The “who” section of the questionnaire also raised some interesting questions. Where does the responsibility for preservation lie, between the software developer and the scholar? Many of the use cases we work on in Perseids are not explicitly funded projects in and of themselves. Our approach has been to try to do as much as possible to serve as many real scholarly workflow needs as possible. This has provided the opportunity for us to explore various questions around what humanities infrastructure needs to support, while hopefully still also providing real value to our users. At the same time, we have learned that without adequate planning for governance and sustainability, things can and do fall through the cracks. Prototype code which we have developed, such as for the use case we examined here, does not always have a clear owner.
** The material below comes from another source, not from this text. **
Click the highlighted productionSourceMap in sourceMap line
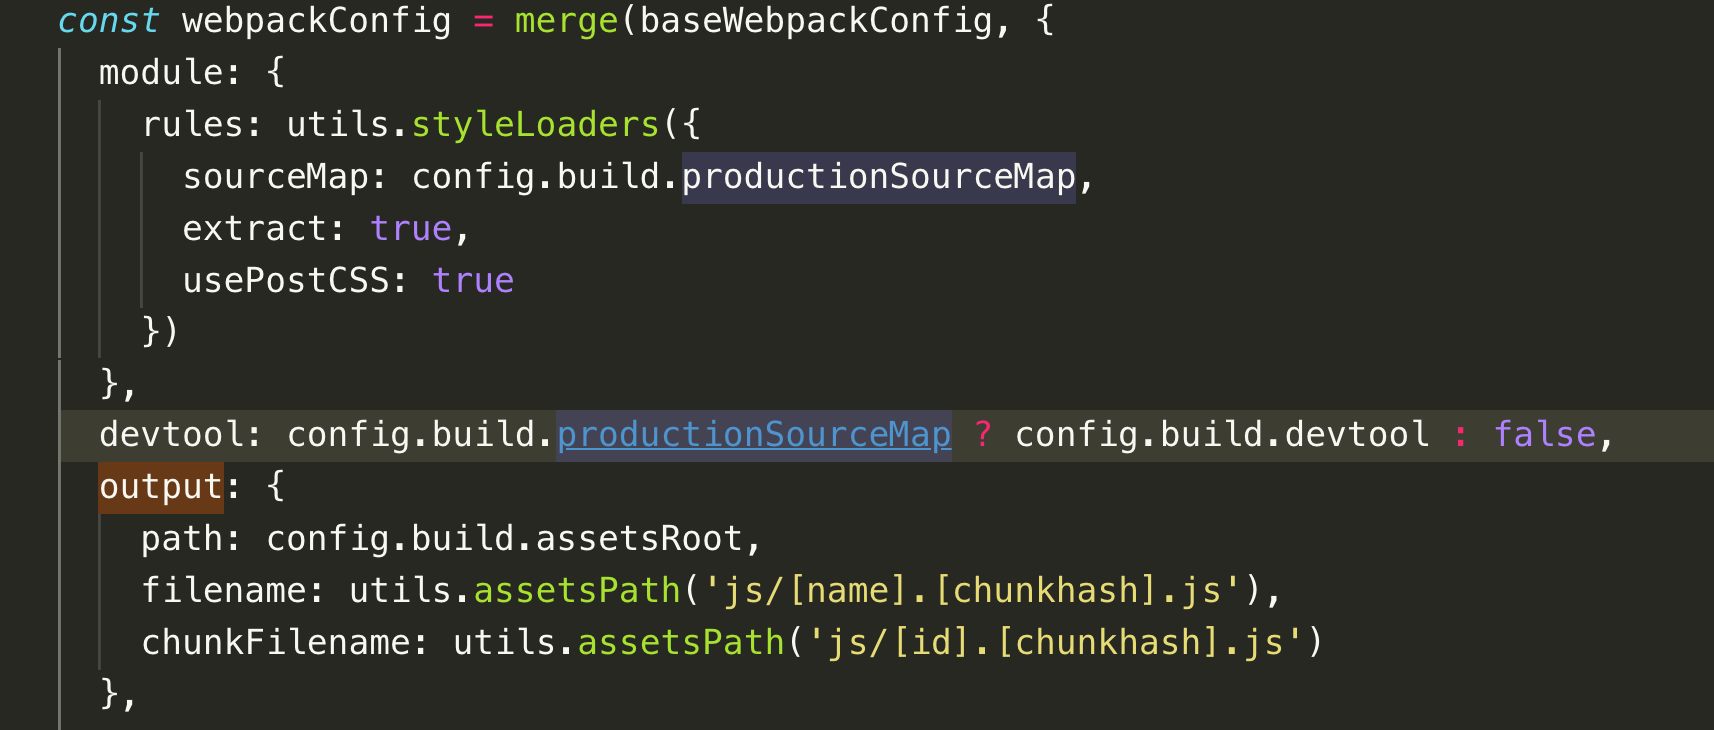This screenshot has height=730, width=1714. [879, 177]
For future projects of this nature, we need to take the time at the beginning to ask ourselves these questions about who will take ownership and responsibility for ensuring the preservation in order to eliminate this ambiguity.

Conclusions and Next Steps

Although data preservation and sharing has received much attention from funders, publishers, libraries and research communities in the past 10 years or so, methods, tools, and best practices for preserving and curating the software associated have not been as fully developed. The evaluation of the Perseids project served to contextualize some of the ideas and workflows around capturing information to enable the archiving of research software that are being developed in the Data Management Services group at Johns Hopkins University. From the Perseids Project’s perspective, the iterative approach we took gave us a clearer idea of the unique requirements and challenges of preserving the scholarship embedded in this software.

We learned that while having an ideal to shoot for is good, the ideal isn’t always the best or most practical approach. We have, however, identified some concrete next steps we can take to move closer to where we would like to be with preservation of the platform components and outputs.

First, we will explore ontologies and approaches for describing the distributed infrastructure we have envisioned for our publications. We have started with an analysis of the Ontosoft Ontology, although at first glance, it does not seem possible to express with it all the layers of intent and dependencies in our environment. We also intend to explore the Linked Resource Model ontology developed by the Pericles-EU project for this purpose.

In order to preserve the end-user experience of our publications, we expect to use Webrecorder.io service to create web archive snapshots of their current state. This will allow us to preserve the visual representation of the scholarly output without a dependency upon the software behind it being available in perpetuity.

Finally, we hope to do a better job planning for the sustainability and stewardship of future undertakings on the platform from the outset, including identifying all participants and the nature of their contributions.